What Do You Do When You Know You Were Wrongly Diagnosed?
Since my oncology appointment last Wednesday as much as I tried to avoid cancer life again, I have been sucked back in. I guess only the past two days has my mind been focused on the mistakes Kaiser made in 2009. The mistakes the pathologist made could have huge repercussions. That is what I keep going back to. I should have had chemo and Herceptin. Having Her+++ IDC means a more aggressive form of cancer. I go back to the fact that I had nothing. No chemo, no Herceptin, no radiation and no Tamoxifen for the past four years. That is my hang up.
I have tried to let it all go and hope that I get a pass, that for some reason all of that won’t matter and I will live to be an old woman. For the most part over the past six months I have tried to let all of this go and just enjoy my life. It is only when I am forced back in by doctors that I get reminded that I should have done more to keep myself away from cancer for a long time.
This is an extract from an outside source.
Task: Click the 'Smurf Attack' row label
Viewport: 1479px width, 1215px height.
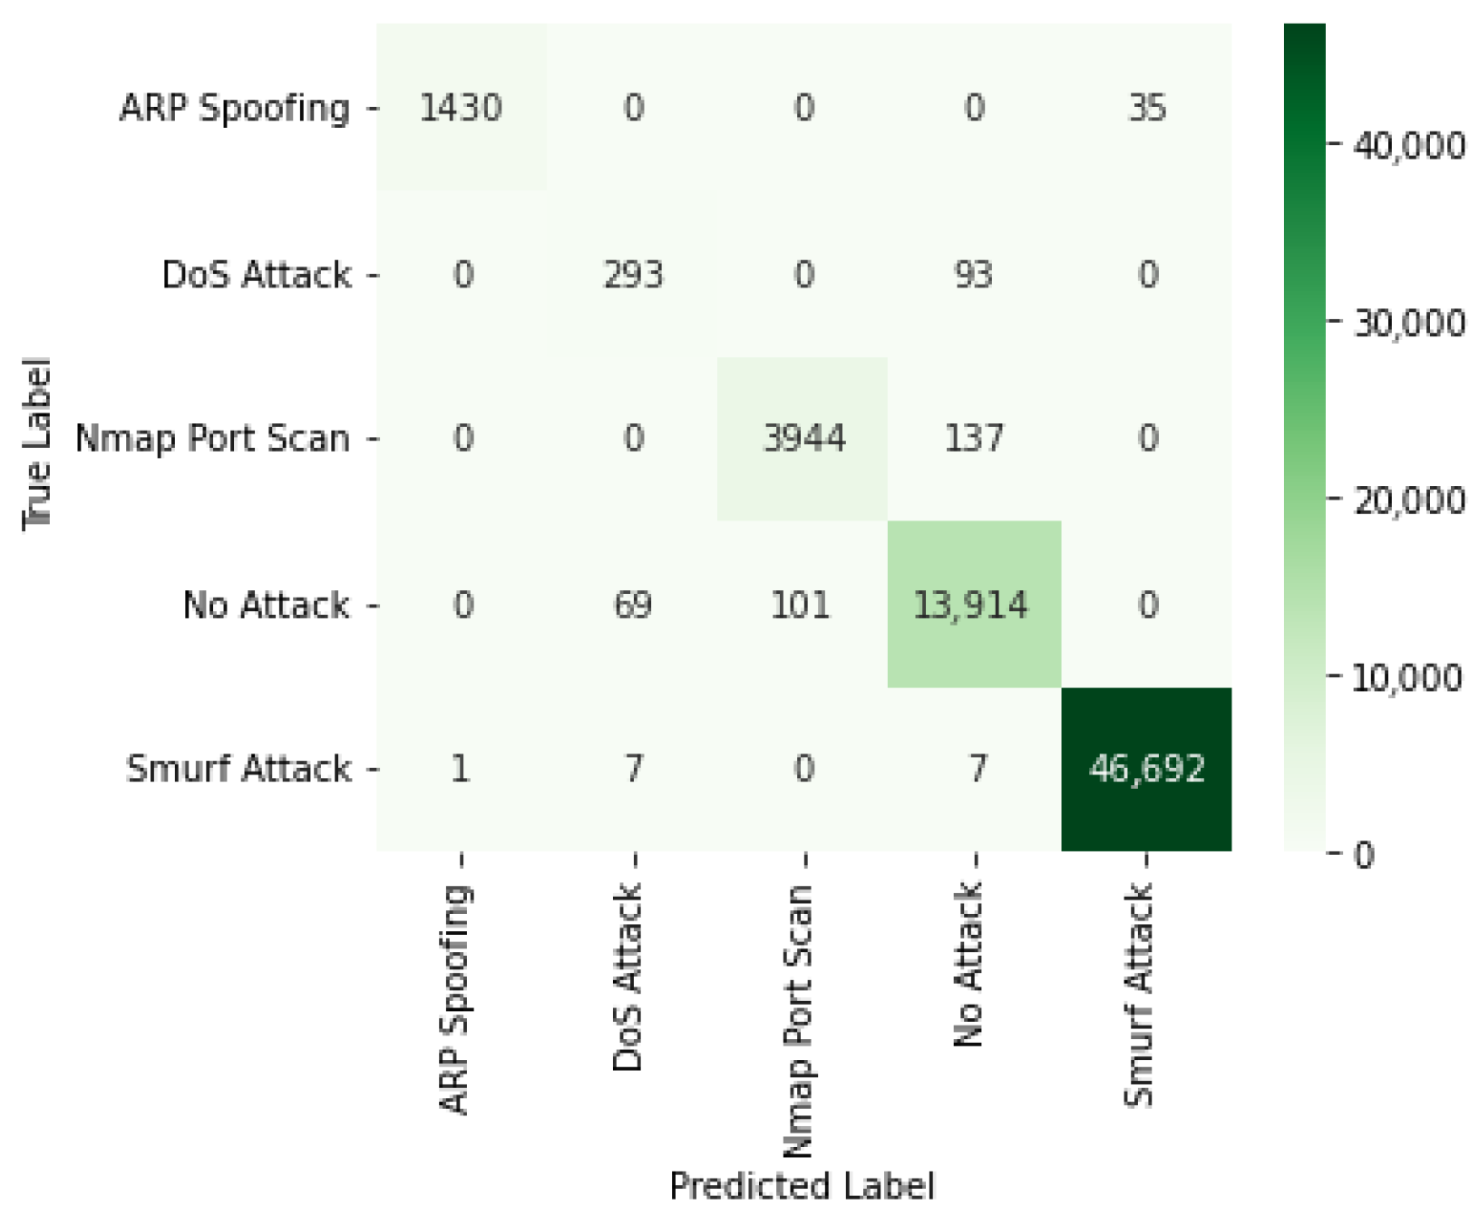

But in the end I guess I just have to let it go right? Or can I? I am not sure I will ever let it go, now with the knowledge I have. I have made the decision to just live it up and do all the things I want to do now, while I am healthy. So hopefully after the results of this scan come in, after I see yet another cardiologist for my heart issues I will have six months off again, then I can live in bliss again. But for today, I wait and ponder what more should have been done in 2009.